MCP
MCP Roadmap Signals a Shift to Enterprise Grade
The Model Context Protocol has quietly become foundational infrastructure for AI tooling. Its new public roadmap is the clearest signal yet that MCP is moving from early-adopter experiment to enterprise-grade standard — and the priority areas reveal a lot about where agentic AI is headed.
Priority 1: Transport that survives the real world
Streamable HTTP gave MCP a solid production transport, but deploying it at scale has exposed gaps: stateless horizontal scaling, load balancer compatibility, and resumable sessions after server restarts. The roadmap's top priority is closing these gaps — defining a next-gen transport and a standard for Server Cards, discoverable metadata exposed at a .well-known URL so crawlers and registries can find what a server does without connecting to it.

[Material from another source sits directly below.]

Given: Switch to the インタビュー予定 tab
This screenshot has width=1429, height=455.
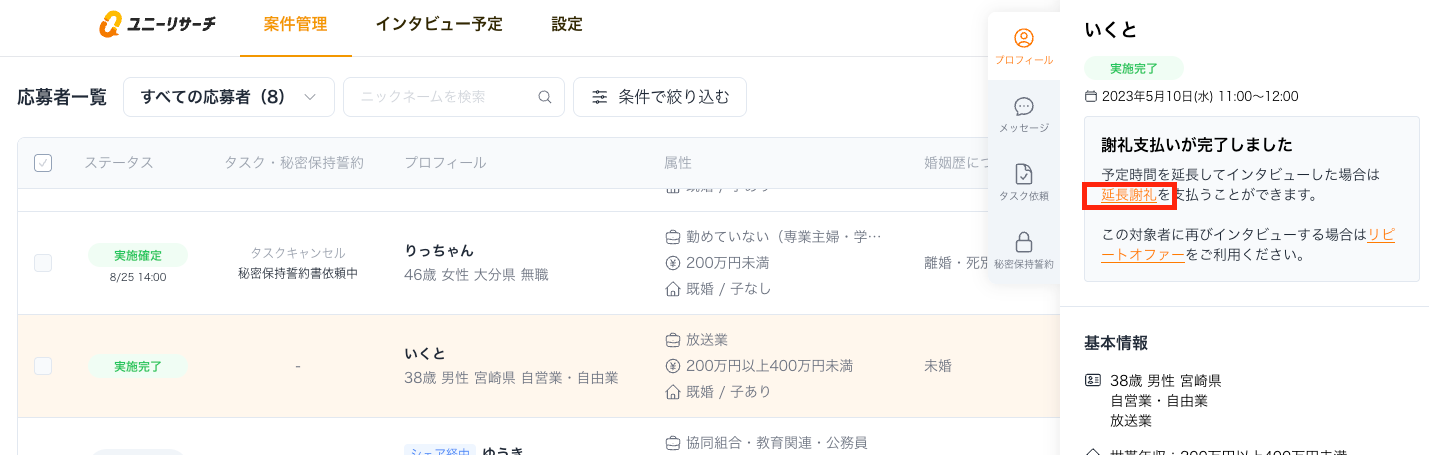Looking at the screenshot, I should coord(439,25).
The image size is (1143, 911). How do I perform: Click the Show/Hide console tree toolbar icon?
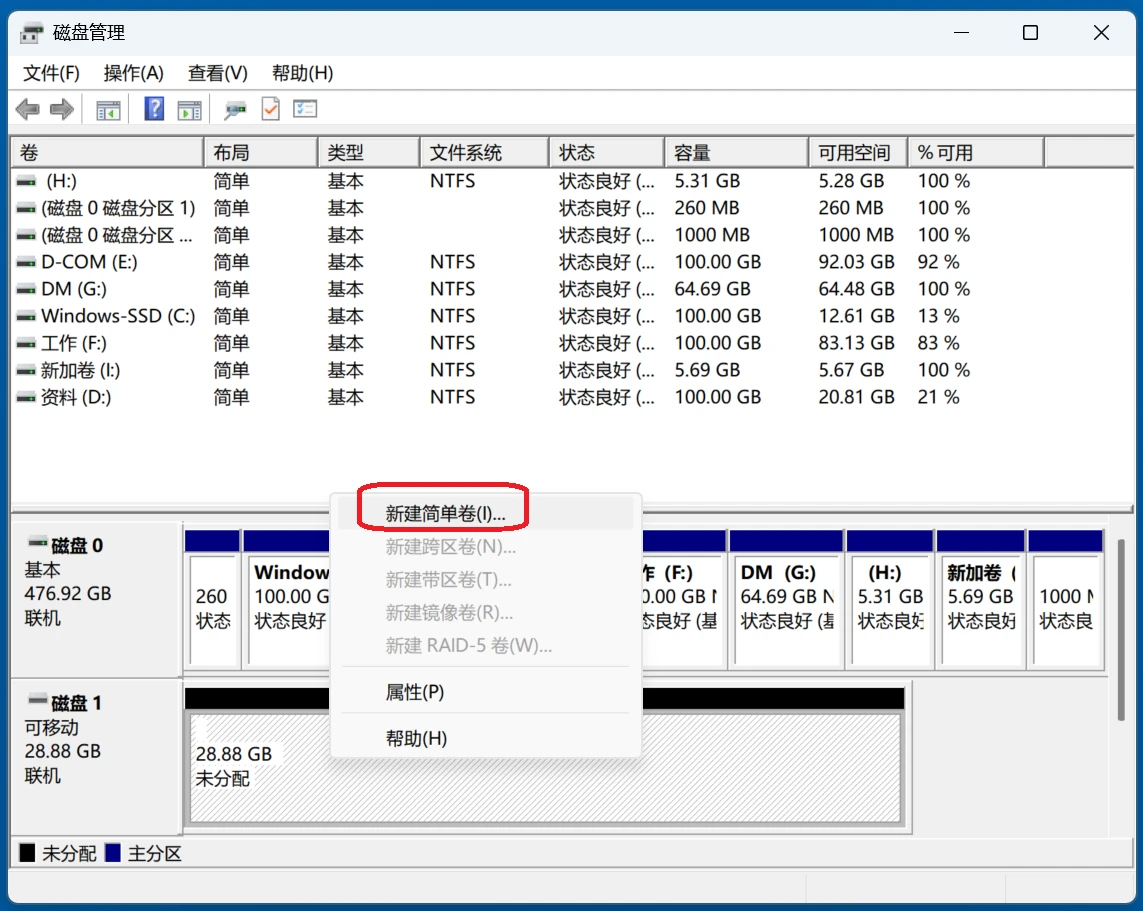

Crucially, the team is explicitly not adding new transport types this cycle. Keeping the surface small is the right call for ecosystem stability.
Priority 2: Agents talking to agents, reliably
The Tasks primitive introduced a call-now/fetch-later pattern for agent communication. Running it in production has surfaced real operational questions: what happens on a transient failure? How long do results live before they expire? The roadmap is honest that this list will grow as more of the ecosystem runs Tasks at scale — which is exactly the right posture.
The fact that retry semantics and expiry policies are top-of-mind signals that multi-agent workflows are no longer theoretical. Real systems are hitting these edges today.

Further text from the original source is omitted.